• **Text for analysis**:
== Segment start ==

But you can weather this thunderstorm of mental protestations by sitting quietly and becoming the observer to all of this inner chatter. Eventually you’ll be able to move to the gaps between your thoughts and notice how peaceful you felt in that silent gap when you emerge from it. Try it right now. Use the Lord’s Prayer. First, concentrate on the word Our, and then Father. Try to go into the gap between the two words, Our and Father. Then do it again with Who art and in Heaven. Just slip momentarily into the gap, and notice how peaceful and exquisite you feel in that gap.
There are many opportunities to access silence. I try to meditate each time I stop at a red light. With the car stopped and my body inactive, frequently the only things still moving are the thoughts in my mind. I use those two minutes or so at the stoplight to bring my mind into harmony with my inert car and body. I get a wonderful bonus of silence. I probably stop at a red light 20 or 30 times a day, creating 40 minutes to an hour of silence. And there’s always someone behind me to let me know that my time is up by breaking the silence with a honking horn!
Anytime in your life when you’re feeling out of sorts in any way, go to nature and find silence and peace. Sending troubled teens to the wilderness to care for animals and commune with nature almost always brings them peace and serenity. Drug addictions disappear when young people are confronted with climbing a mountain or canoeing across a lake. People who have been diagnosed with terminal illnesses often find that months spent in a cabin in the isolated wilderness is the exact therapy they need, and sometimes the source of miraculous spontaneous remissions.

== Segment end ==

Extracted data entries
== Segment start ==

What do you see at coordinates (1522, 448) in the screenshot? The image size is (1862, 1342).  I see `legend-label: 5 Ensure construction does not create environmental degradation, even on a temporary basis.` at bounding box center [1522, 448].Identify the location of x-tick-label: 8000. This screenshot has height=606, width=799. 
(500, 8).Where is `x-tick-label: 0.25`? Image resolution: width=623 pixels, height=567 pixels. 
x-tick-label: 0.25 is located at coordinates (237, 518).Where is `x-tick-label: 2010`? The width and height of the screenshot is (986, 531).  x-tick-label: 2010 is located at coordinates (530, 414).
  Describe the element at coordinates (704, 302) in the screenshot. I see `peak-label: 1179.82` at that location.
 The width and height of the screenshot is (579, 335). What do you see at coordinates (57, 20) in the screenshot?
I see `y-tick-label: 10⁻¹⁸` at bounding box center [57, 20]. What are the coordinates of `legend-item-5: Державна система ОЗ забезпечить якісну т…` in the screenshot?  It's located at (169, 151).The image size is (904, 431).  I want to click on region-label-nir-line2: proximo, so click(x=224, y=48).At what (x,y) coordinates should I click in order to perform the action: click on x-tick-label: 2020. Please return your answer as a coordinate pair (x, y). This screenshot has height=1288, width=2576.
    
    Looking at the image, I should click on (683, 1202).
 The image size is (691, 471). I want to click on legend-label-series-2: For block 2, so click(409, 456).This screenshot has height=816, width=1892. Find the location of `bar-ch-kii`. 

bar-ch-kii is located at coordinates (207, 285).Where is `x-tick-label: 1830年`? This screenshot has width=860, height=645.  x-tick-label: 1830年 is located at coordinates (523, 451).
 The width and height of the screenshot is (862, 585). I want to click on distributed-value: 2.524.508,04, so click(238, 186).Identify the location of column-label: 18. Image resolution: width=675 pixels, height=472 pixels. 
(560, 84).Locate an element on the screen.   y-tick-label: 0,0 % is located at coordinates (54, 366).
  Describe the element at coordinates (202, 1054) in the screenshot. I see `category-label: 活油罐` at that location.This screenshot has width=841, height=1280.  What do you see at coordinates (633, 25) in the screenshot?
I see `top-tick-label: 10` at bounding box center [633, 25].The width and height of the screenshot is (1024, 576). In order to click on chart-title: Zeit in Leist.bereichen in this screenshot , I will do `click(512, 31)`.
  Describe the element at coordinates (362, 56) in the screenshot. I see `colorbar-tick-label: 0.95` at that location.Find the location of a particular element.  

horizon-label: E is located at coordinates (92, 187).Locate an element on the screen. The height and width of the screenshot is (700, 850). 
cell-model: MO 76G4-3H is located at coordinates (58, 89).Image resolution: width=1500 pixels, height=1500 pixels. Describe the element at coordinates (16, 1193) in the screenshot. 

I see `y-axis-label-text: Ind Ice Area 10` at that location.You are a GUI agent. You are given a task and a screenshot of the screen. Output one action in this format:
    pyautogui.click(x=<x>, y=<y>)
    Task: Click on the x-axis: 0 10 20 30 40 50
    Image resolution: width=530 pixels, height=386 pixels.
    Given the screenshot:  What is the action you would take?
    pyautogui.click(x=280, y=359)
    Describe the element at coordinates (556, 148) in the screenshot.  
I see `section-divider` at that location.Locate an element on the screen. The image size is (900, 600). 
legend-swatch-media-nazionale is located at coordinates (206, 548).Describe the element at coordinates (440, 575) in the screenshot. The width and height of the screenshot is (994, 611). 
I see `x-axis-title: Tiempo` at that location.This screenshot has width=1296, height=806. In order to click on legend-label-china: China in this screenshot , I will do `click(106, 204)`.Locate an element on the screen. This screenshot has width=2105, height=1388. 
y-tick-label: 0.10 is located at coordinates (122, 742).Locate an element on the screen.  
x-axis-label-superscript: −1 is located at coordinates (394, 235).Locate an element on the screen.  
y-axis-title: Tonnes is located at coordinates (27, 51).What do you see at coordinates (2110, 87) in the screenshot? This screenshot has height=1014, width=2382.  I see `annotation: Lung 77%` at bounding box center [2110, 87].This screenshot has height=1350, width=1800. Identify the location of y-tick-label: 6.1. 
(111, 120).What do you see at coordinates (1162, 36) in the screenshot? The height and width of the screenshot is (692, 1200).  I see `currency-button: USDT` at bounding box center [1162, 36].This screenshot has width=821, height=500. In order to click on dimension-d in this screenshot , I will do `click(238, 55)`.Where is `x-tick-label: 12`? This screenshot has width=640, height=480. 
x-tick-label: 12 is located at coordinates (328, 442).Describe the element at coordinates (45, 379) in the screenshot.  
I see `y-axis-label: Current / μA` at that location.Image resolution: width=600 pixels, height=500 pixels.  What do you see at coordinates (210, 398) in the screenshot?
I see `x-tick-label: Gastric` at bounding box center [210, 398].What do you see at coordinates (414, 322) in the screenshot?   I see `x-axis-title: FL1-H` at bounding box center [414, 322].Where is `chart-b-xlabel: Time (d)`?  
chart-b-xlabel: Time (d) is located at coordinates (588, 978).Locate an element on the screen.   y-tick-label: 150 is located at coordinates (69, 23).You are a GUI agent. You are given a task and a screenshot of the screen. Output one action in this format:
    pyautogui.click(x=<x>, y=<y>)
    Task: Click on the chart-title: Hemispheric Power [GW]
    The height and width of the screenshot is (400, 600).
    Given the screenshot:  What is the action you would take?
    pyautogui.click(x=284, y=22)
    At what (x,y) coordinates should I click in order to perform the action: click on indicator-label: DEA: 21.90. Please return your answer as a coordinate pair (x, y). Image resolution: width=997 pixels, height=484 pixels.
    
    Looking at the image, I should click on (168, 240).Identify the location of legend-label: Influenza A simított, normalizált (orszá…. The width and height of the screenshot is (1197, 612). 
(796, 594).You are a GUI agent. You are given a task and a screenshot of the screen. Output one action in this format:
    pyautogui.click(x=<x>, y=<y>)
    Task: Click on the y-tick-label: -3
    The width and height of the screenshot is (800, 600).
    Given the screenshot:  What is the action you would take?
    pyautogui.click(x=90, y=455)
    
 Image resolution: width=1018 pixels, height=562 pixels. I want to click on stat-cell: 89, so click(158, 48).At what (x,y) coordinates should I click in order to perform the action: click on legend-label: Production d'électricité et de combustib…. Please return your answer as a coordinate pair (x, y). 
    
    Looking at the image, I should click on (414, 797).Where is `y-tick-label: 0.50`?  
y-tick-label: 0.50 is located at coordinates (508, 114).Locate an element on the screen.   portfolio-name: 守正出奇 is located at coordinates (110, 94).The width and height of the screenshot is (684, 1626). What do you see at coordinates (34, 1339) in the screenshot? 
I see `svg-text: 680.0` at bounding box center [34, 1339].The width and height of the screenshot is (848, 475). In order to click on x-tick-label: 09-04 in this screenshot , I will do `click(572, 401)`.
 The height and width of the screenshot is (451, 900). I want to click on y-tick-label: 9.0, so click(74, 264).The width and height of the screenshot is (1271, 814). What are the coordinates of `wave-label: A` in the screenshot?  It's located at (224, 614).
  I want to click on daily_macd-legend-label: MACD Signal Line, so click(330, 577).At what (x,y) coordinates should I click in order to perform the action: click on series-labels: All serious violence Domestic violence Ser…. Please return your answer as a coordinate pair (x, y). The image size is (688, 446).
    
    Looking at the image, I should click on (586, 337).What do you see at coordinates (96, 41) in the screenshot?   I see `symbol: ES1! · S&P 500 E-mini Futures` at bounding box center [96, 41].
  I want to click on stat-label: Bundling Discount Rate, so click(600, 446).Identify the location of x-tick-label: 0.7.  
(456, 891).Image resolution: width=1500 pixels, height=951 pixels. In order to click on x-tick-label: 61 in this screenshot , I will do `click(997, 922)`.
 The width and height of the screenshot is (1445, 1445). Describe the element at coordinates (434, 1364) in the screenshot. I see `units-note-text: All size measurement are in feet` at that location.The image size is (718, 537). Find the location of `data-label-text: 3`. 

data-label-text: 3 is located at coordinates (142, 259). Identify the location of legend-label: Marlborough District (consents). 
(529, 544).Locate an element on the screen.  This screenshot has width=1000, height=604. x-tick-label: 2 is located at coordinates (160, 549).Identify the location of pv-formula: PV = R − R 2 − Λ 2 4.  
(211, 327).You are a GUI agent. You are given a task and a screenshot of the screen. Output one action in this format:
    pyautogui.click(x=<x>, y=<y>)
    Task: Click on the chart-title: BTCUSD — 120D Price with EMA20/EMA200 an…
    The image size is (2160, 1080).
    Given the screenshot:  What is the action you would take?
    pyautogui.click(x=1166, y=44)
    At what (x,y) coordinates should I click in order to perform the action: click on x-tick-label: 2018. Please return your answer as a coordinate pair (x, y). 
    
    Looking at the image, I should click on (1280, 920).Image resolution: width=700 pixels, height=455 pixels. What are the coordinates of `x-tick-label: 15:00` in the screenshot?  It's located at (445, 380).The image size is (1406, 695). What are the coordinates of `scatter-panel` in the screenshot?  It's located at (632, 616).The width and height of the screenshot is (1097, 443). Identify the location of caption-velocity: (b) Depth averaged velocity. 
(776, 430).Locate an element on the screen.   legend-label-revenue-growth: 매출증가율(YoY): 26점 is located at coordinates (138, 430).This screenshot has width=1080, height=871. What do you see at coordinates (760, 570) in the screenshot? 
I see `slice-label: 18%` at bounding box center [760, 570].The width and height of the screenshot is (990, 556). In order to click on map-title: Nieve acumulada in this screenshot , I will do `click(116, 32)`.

== Segment end ==

• **Required work**:
1) According to the passage on silence, how much total silence does the writer gain each day from stopping at red lights?
2) Write a continuation of the passage on silence, starting after its final sentence.
This material has no connection to the passage on silence.

• **Answers to the problems**:
1) Forty minutes to an hour.

2)
If you ever suffer from insomnia, walk barefoot on the grass for ten minutes before getting into bed. Nature has a marvelous way of healing many maladies. Try spending a day in an isolated spot, listening only to silence punctuated by the sounds of nature—the birds, the insects, the rustling of leaves, the wind. These are the sounds of healing that can offset the painful sounds of 18-wheelers, cement mixers, boom boxes, and the like.
Give yourself opportunities to be in the wilderness as a regular part of your life routine. Take a day each month or week or two to be alone in silence, communing with nature. This is the ultimate therapy, and it’s much less expensive than paying someone to listen!
When you’re at peace, you radiate a different kind of energy than when you’re stressed or depressed. The more peaceful you become, the easier you can deflect the negative energies of those you encounter. This is like having an invisible shield around you that nothing can penetrate unless it’s at a higher spiritual energy than your shield. A hostile current is greeted with a smile and an inner knowing that this is not your stuff. A person who attempts to bring you into their misery cannot succeed without your agreement. Your meditation practice keeps you immune.
Not only can you deflect the negativity of those around you, but your sense of peace will bring others into harmony with you. Studies have been done to measure the serotonin (a neurotransmitter in your brain that indicates how peaceful and harmonious you feel) levels of those in the vicinity of a large group of meditators. Amazingly, just being in the energy field of those who meditate raises the serotonin levels of the observers. These implications are startling. The more you achieve peacefulness through meditation, the more your peaceful state impacts those around you.
I find that my meditating not only calms me, but has a soothing effect on my family and those around me. But the primary benefit is that after a meditation, I find it almost impossible to be annoyed or negatively impacted by anything, because it brings me inner peace.